While building tools/sane-desc, I got missing include file errors the first time. Surprisingly, retrying fixed that error.
HPLIP (3.9.12)
If you get a .run file, you can get a .tar.gz by starting with the 0x1F byte after the shell script. The contents of the resulting tar.gz are not all in one directory, like with most software. That means you need to create a new directory, change to it and extract there. You can also download a .tar.gz from HP. At this point you definitely need the dependencies, so add /opt/hplip/bin to the path and use CPPFLAGS and LDFLAGS:
CPPFLAGS=-I/opt/hplip/include LDFLAGS=-L/opt/hplip/lib LIBS="-lssl -lz" ./configure --prefix=/opt/hplip --enable-hpijs-only-build=no --enable-hpijs-install=no --enable-gui-build=no --enable-dbus-build=no --enable-cups-drv-install=yes --with-cupsbackenddir=/opt/hplip/lib/cups/backend --with-cupsfilterdir=/opt/hplip/lib/cups/filter --enable-qt4=no --enable-lite-build
After this, the generated libtool again needs to be fixed. Under the "libtool link mode" comment, uncomment "allow_undefined=no" and comment out "allow_undefined=yes". In prnt/hpcups/ErnieFilter.cpp, ensure that math.h is included; remove the conditional around the include.
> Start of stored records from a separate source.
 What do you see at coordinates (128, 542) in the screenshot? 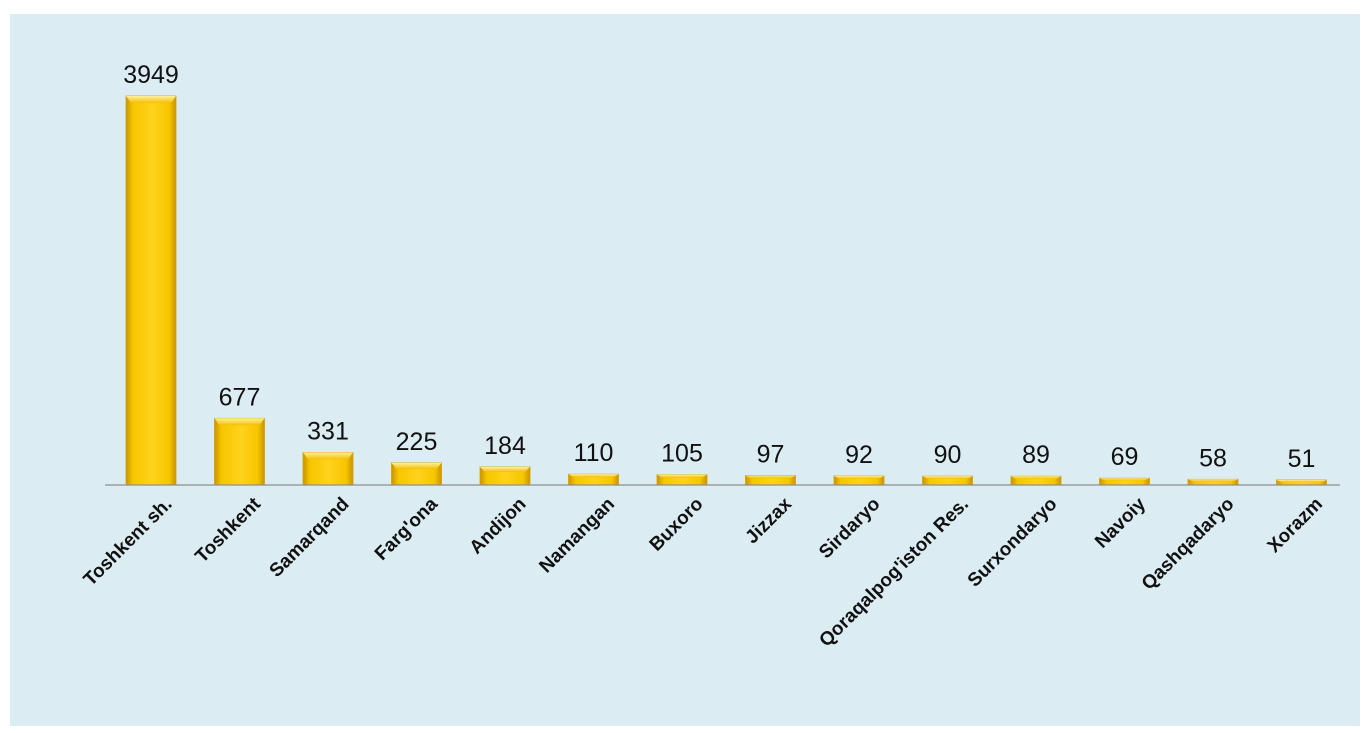
I see `category-tick-label: Toshkent sh.` at bounding box center [128, 542].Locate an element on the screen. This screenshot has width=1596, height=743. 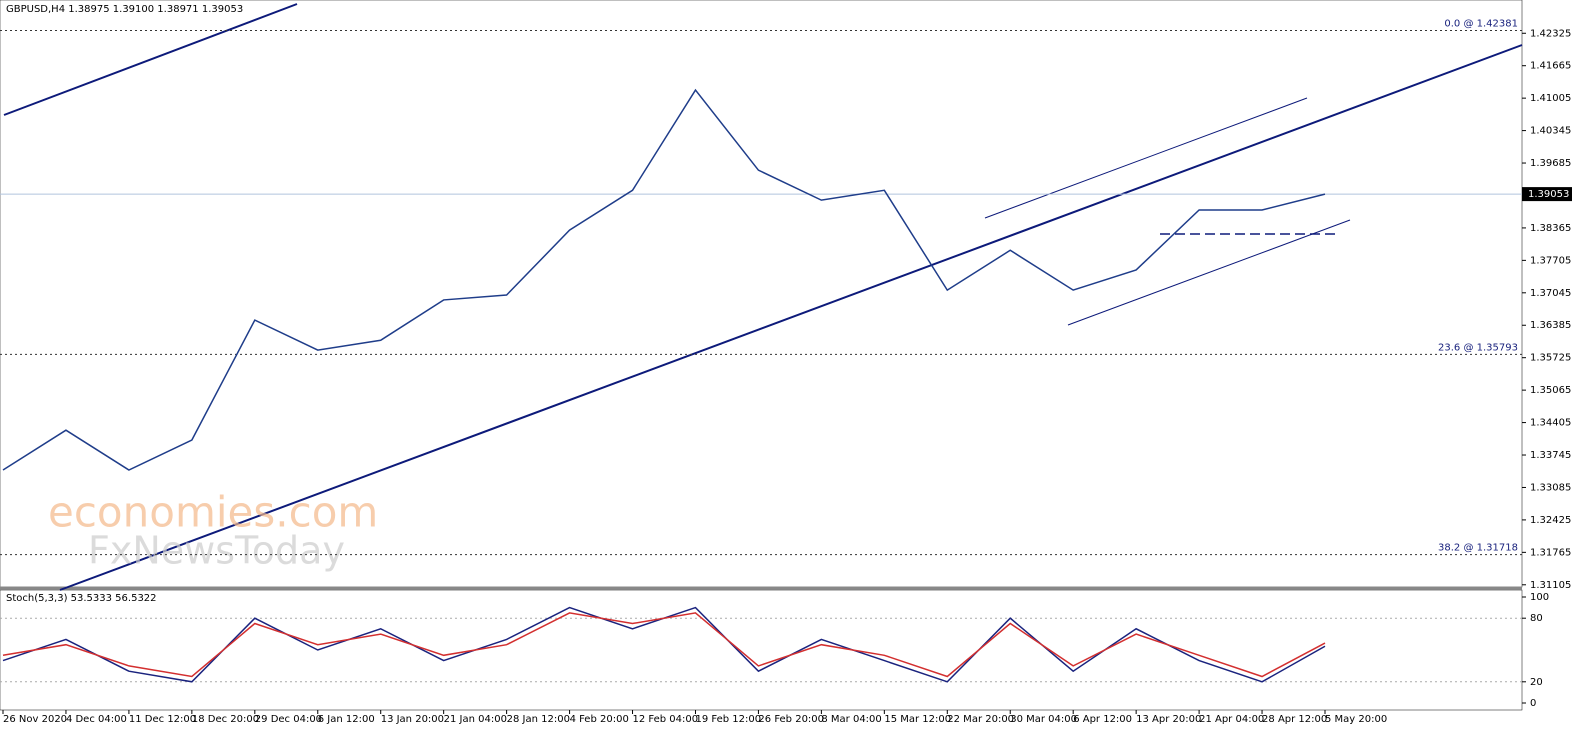
y-tick-label: 1.40345 is located at coordinates (1550, 132).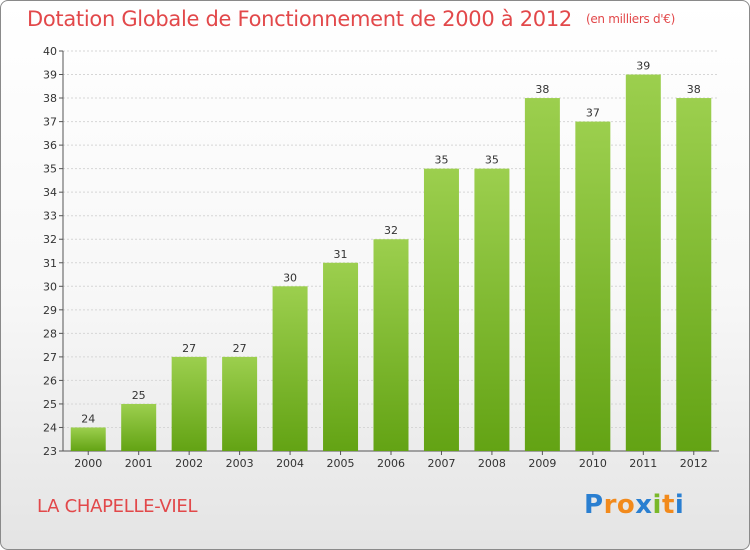 This screenshot has width=750, height=550. I want to click on y-tick-label: 26, so click(50, 380).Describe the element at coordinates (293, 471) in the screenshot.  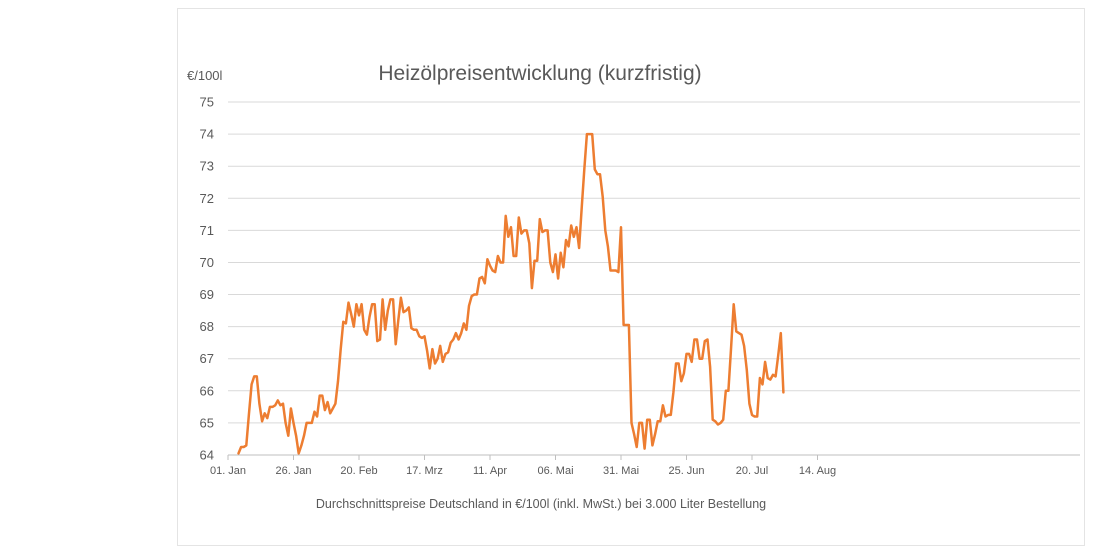
I see `x-tick-label: 26. Jan` at that location.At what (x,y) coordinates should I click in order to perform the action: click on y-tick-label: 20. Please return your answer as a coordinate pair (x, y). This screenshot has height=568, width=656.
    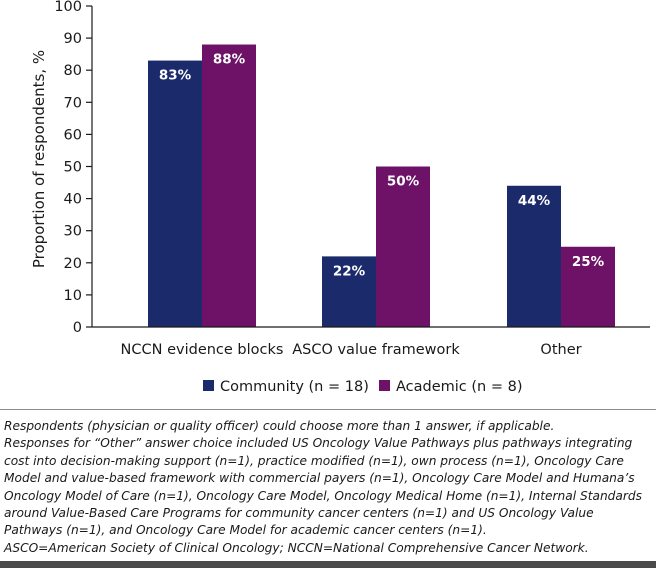
    Looking at the image, I should click on (73, 264).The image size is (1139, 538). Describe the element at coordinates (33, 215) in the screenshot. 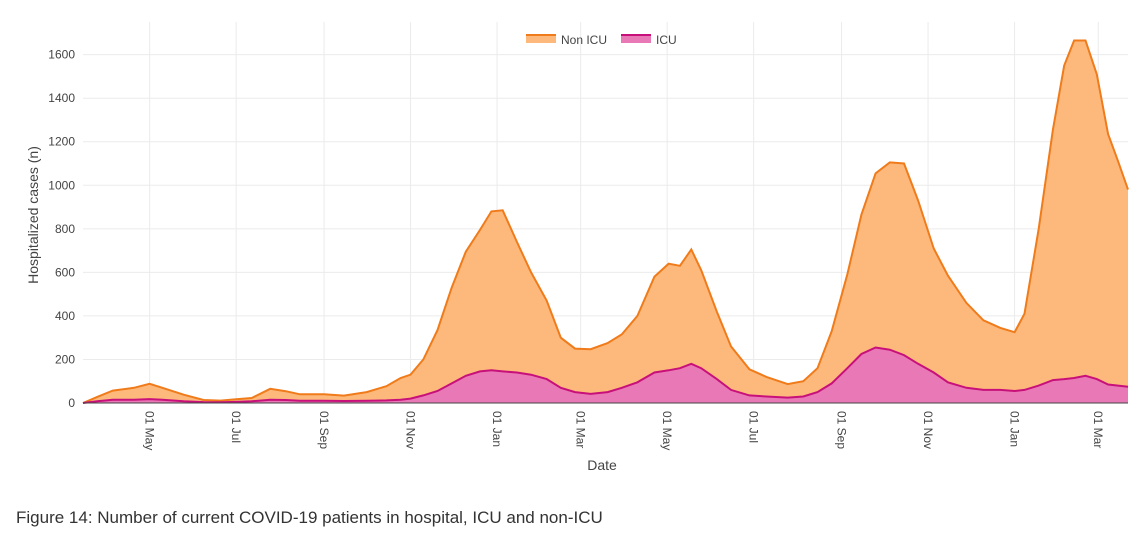

I see `y-axis-title: Hospitalized cases (n)` at that location.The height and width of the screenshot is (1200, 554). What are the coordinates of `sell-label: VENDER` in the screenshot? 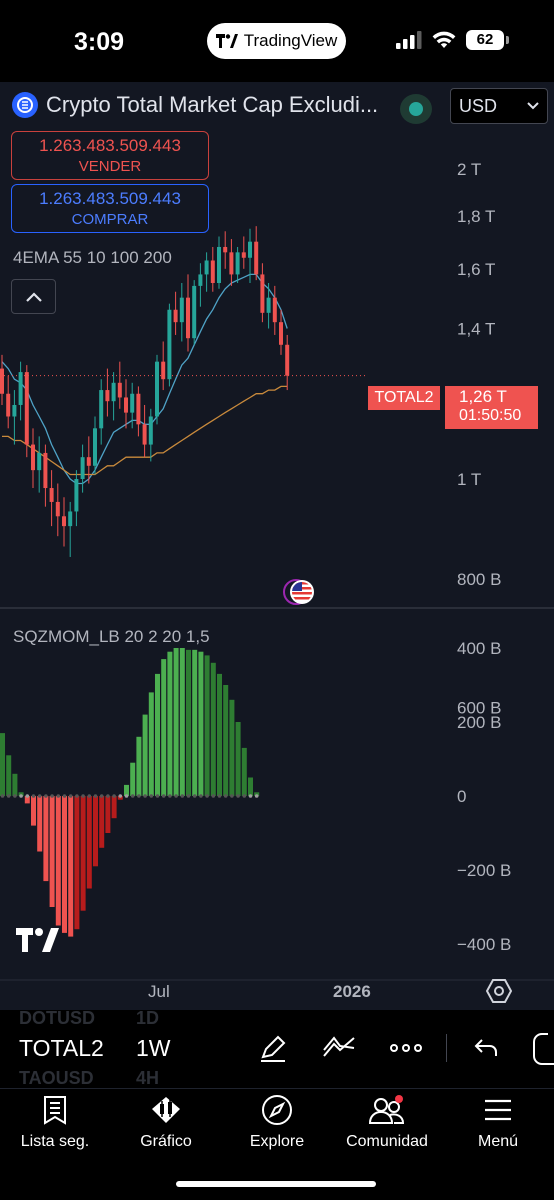 It's located at (110, 166).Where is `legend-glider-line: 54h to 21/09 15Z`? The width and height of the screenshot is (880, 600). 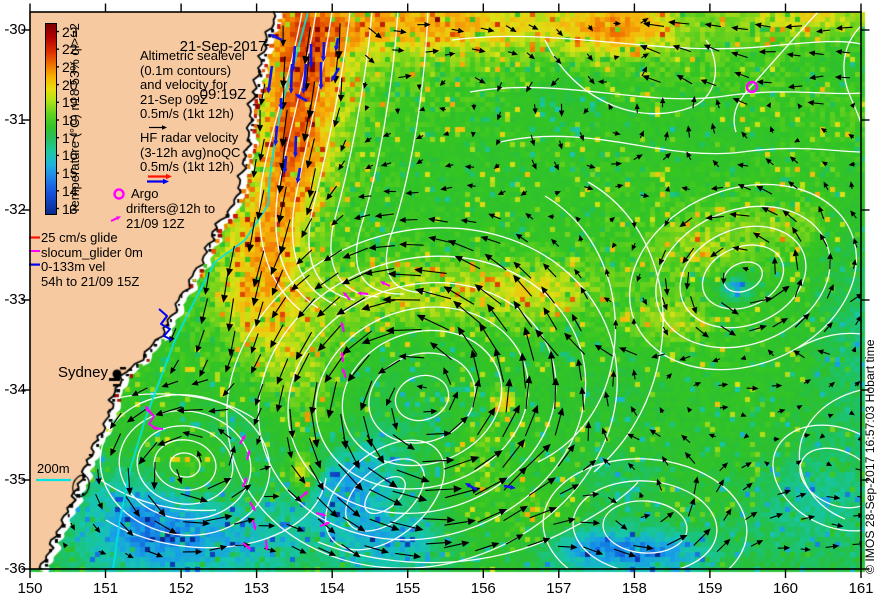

After "make install" copy data/models/models.dat to /opt/hplip/share/hplip/data/models/models.dat, or maybe move the whole data directory. Also, move /opt/hplip/lib/bin/cygsane-hpaio-1.dll to /opt/hplip/lib/sane/. Then, add a hpaio line to /opt/hplip/etc/sane.d/dll.conf. You can comment out all the other lines in that dll.conf and remove /etc/sane.d and the dll.conf file found there. The only file that remains outside of /opt/hplip is /etc/hp/hplip.conf. That path is hard-coded into several hplip files.
Finally, it's time to configure CUPS. You can create a URI for your printer by probing it with hp-mkuri. For example "hp-mkuri -i 1.2.3.4" would give you something like hp:/net/HP_Color_LaserJet_2840?ip=1.2.3.4 if successful. When adding a printer, choose HPLIP and enter that URI. You can find your PPD file in /opt/hplip/share/ppd/HP/ and with the 2840, CUPS can retrieve settings from the printer (it just takes a while). At that point, you can print a test page.
At this point, scanning should work. Scanning from the command line via
scanimage does not need saned running because it uses the backend directly. The output goes to standard output, so be sure to redirect it. Scanning from a GUI is possible via
xsane-win32 and there even TWAIN
frontends for SANE. Note that although saned is designed to run under inetd, it can be run temporarily via "/opt/hplib/sbin/saned -d".
The HPLIP GUI is not available and faxing isn't supported. The
LyX instructions for compiling Qt in Cygwin seem promising, but I may not work on that anytime soon because I don't need the fax features and I expect the GUI would be bloated.